Family Research Council (FRC) released a 2022 report titled, “Hostility Against Churches Is on the Rise in the United States,” which found that from 2018 to 2022, 420 incidents were reported by 397 churches across the country. On Monday, FRC published a supplementary report that found that from January to March churches were attacked 69 times in an “unusually high number of acts of hostility.” (RELATED: Gen Z Traded Church For ‘A New Religion,’ Faith Leaders Say)

“January of 2023 was a particularly intense month for acts of hostility against churches,” the report read. “Although the number of actions dropped in February and March. The first quarter of 2023 overall saw an unusually high number of acts of hostility, with 69 such incidents being documented. Research indicates that number is more than the entirety of 2018, in which we identified only 50 incidents, or 2020, in which we identified 54.”
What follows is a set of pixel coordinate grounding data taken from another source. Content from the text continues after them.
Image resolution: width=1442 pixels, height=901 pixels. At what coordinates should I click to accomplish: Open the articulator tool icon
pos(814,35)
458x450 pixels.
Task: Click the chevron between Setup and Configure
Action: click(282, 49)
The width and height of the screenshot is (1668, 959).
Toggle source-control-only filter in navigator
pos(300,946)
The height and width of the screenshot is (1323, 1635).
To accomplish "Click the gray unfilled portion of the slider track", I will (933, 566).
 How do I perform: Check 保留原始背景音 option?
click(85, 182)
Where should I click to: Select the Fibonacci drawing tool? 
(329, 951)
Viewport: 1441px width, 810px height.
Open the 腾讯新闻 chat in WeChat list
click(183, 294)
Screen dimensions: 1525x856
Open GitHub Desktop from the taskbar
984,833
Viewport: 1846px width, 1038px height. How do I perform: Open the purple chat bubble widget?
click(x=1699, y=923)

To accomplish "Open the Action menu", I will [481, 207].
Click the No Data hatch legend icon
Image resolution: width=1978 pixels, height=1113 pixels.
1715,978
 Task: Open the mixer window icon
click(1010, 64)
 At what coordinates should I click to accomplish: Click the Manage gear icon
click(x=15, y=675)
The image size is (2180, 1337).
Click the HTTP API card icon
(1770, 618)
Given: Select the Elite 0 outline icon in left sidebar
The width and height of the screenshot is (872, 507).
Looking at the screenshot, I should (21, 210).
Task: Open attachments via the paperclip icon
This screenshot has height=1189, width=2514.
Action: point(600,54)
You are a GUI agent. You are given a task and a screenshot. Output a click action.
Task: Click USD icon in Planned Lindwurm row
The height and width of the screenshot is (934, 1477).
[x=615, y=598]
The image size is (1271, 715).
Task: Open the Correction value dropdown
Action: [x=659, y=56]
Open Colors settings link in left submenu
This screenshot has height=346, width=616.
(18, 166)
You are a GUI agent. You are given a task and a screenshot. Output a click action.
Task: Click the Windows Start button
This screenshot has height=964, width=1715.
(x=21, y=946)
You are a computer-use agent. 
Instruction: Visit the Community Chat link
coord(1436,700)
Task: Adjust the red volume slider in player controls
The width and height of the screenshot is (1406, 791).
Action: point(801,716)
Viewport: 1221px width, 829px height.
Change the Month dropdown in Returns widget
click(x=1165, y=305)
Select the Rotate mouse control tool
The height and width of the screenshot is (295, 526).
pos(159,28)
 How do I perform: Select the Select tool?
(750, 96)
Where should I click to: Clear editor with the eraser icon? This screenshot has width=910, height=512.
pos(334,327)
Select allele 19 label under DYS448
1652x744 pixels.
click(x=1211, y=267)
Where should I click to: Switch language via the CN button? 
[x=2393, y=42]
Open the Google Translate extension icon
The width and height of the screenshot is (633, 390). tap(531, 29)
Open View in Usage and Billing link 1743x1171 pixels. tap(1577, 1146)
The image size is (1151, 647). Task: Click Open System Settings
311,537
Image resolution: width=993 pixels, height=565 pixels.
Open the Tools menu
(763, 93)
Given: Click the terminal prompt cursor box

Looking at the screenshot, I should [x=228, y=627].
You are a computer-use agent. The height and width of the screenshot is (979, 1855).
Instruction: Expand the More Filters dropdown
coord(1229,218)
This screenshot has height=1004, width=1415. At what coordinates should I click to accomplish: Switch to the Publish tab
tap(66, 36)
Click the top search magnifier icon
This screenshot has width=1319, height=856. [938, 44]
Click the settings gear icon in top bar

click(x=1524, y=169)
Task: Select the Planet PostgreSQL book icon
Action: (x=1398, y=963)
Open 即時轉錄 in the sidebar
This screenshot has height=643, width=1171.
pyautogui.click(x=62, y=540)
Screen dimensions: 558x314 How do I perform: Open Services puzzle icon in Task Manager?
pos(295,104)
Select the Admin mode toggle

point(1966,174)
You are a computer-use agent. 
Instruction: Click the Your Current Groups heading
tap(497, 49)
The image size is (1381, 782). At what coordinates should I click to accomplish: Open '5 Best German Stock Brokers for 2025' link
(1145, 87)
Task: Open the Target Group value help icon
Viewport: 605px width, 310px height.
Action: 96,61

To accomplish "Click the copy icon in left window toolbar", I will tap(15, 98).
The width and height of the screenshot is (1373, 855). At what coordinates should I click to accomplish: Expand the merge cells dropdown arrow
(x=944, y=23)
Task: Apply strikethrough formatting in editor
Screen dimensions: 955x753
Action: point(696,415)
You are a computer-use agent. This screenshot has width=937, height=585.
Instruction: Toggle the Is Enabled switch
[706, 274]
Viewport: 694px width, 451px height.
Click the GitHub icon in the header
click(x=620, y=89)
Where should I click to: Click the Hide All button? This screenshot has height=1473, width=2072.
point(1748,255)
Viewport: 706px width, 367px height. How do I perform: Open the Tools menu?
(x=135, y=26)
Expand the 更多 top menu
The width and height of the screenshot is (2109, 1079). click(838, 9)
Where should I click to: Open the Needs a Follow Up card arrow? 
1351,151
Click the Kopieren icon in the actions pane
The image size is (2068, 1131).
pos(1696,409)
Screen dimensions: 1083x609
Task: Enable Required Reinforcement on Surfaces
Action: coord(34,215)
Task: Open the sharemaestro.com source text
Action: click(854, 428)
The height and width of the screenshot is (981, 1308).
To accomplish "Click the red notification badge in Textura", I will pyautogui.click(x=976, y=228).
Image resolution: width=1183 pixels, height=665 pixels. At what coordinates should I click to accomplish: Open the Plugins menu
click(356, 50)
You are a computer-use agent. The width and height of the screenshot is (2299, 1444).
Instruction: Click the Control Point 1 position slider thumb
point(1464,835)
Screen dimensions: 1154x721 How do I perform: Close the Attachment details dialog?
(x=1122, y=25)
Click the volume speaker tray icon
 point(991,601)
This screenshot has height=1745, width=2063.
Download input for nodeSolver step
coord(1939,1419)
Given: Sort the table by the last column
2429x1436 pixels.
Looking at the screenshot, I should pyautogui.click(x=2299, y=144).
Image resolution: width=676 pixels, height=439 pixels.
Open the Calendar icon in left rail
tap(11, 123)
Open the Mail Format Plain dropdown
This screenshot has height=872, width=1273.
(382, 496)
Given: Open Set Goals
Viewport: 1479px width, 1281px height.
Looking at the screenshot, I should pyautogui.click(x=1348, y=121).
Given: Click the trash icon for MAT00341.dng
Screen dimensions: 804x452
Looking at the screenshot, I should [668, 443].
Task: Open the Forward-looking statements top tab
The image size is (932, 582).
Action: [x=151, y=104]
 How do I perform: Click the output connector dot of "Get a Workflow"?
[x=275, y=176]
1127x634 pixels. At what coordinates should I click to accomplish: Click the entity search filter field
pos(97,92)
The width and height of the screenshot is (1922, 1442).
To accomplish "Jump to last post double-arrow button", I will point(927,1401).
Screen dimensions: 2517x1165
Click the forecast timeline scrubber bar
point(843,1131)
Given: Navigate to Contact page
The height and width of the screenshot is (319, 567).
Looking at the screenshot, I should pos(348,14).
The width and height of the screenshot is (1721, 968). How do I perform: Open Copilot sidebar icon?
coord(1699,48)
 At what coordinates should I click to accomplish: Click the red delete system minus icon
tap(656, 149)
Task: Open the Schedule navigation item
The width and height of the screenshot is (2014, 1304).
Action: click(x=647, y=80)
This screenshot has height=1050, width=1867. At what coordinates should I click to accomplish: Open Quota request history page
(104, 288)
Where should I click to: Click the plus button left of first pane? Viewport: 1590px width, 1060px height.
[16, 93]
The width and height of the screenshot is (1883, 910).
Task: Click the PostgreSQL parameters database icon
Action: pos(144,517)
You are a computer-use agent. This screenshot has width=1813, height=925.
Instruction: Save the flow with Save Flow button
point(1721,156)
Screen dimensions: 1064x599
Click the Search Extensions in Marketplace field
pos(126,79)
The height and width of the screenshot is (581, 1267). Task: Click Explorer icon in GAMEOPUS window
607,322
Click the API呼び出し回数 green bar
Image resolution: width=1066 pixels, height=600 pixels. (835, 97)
Many of the incidents appear to be politically motivated after multiple pro-life memorials were vandalized and a church in Kentucky was spray painted with the message “TRANS PWR” after the state legislature banned gender transition medical procedures on minors.

Arielle Del Turco, FRC’s director of the Center for Religious Liberty and the author of the report, told the Daily Caller News Foundation that the uptick in violence was due to “several contributing factors,” noting that “secularism” has been “eroding respect for religion.”

“Some of the incidents are linked to political motivations—last year saw dozens of pro-abortion acts of hostility against churches, while the first quarter of 2023 has seen at least three incidents with some tie to the transgender issue,” Del Turco said. “[M]any of the incidents are almost inexplicable acts of rage and anger against churches, indicating there is something else going on here. This is not just a public policy issue, it’s a spiritual issue.”

Robin Wolfenden prays at a makeshift memorial for victims outside the Covenant School building at the Covenant Presbyterian Church following a shooting, in Nashville, Tennessee, on March 28, 2023. - A heavily armed former student killed three young children and three staff in what appeared to be a carefully planned attack at a private elementary school in Nashville on March 27, before being shot dead by police. Chief of Police John Drake named the suspect as Audrey Hale, 28, who the officer later said identified as transgender. (Photo by Brendan SMIALOWSKI / AFP) (Photo by BRENDAN SMIALOWSKI/AFP via Getty Images)

Robin Wolfenden prays at a makeshift memorial for victims outside the Covenant School building at the Covenant Presbyterian Church following a shooting, in Nashville, Tennessee, on March 28, 2023. (Photo by BRENDAN SMIALOWSKI/AFP via Getty Images)

Churches in 29 different states suffered a variety of attacks including 53 acts of vandalism, ten arson incidents, three attacks where a gun threat was involved, three bomb threats and two assaults, according to the report. The Nashville school shooting at Covenant Presbyterian Church on March 27 by 28-year-old transgender shooter Audrey Hale was also included in the report’s summary of gun-related incidents.

North Carolina suffered the most incidents at seven with Ohio and Tennessee each having five incidents, while Florida, Missouri and Pennsylvania each had four.

Del Turco said that these trends are important for churches to be aware of to “take precautions to protect their congregants.”

“Yet, we should never let fear prevent us from attending worship services or expressing our faith or sending our kids to Christian schools,” Del Turco told the DCNF. “The reality is that religious freedom relies on cultural support, and we can build that cultural support simply by practicing our faith in public and not growing timid even in the face of targeted tragedies like the Covenant School shooting.”